EXCERPT PROVIDED =
====================

Consider $\mathbf y=\mathbf X\mathbf a, ~\mathbf X$ being the data matrix. Total sum of squares $\mathbf y^\top \mathbf H\mathbf y=\mathbf a^\top \mathbf X^\top\mathbf H\mathbf X\mathbf a$ can be decomposed into sum of within-groups sum of squares $\sum\mathbf y_i^\top\mathbf H_i\mathbf y_i=\sum \mathbf a^\top \mathbf X_i^\top\mathbf H_i\mathbf X_i\mathbf a:= \mathbf a^\top \mathbf W\mathbf a, $ (here $\mathbf H_i$ being the centering matrices) and between-groups sum of squares $\sum_i n_i(\bar y_i-\bar y) :=\mathbf a^\top\mathbf B\mathbf a. $

We seek to find $\mathbf a$ that maximizes the ratio (as remarked by statmerkur) $$ \frac{\mathbf a^\top\mathbf B\mathbf a}{\mathbf a^\top\mathbf W\mathbf a}$$ which would be nothing but the largest eigenvalue's eigenvector of $\mathbf W^{-1}\mathbf B. $


Coming to the stated blog: while I won't say it is outright wrong, it is indeed problematic:

$\bullet$ The author defined $\mathbf S_b$ in terms of $\boldsymbol\mu_i,$ the population means. But then used sample within groups matrix $\sum_i (n_i-1) \mathbf S_i=\sum_i\sum_{j=1}^{n_i}(\mathbf x_{ij} -\bar{\mathbf x}_i) (\mathbf x_{ij} -\bar{\mathbf x}_i)^\top.$ The former is used when the population parameters $(\boldsymbol\mu_i, \mathbf\Sigma) $ are known. Otherwise, in place of $\mathbf S_b, ~\sum_i(\mathbf{\bar x}_i-\mathbf{\bar x}) (\mathbf{\bar x}_i-\mathbf{\bar x}) ^\top$ has to be substituted. The author is plausibly confusing things using Fisher's sample LDs.

====================

WRITTEN EXERCISE 1 =
In the excerpt on between-groups and within-groups sums of squares, why is the blog it discusses called problematic? Answer in one to three sentences.
WRITTEN EXERCISE 2 =
Pick up the excerpt on between-groups and within-groups sums of squares and continue it from its last sentence.

INFORMATION SHOWN =
====================

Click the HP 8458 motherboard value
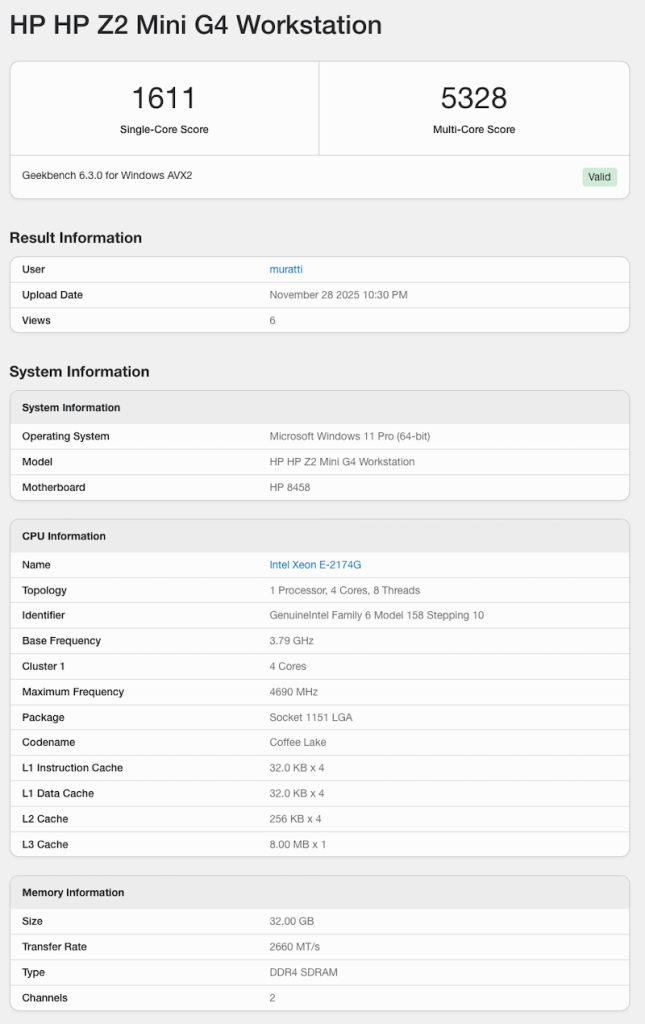 click(x=291, y=488)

====================

REPLY 1 =
The blog's author defines S_b with the population means μ_i but then uses the sample within-groups matrix. The form with population means applies only when the population parameters (μ_i, Σ) are known; otherwise Σ_i (x̄_i − x̄)(x̄_i − x̄)^T has to be used in place of S_b.

REPLY 2 =
$\bullet$

Maximizing the distance between the means of two classes;

Now they are talking about two classes instead of $g$ classes. For $g=2, $ the interpretation would be to find $\mathbf a$ such that maximum separation is achieved between $\bar y_1$ and $\bar y_2, $ measured in standard deviation units.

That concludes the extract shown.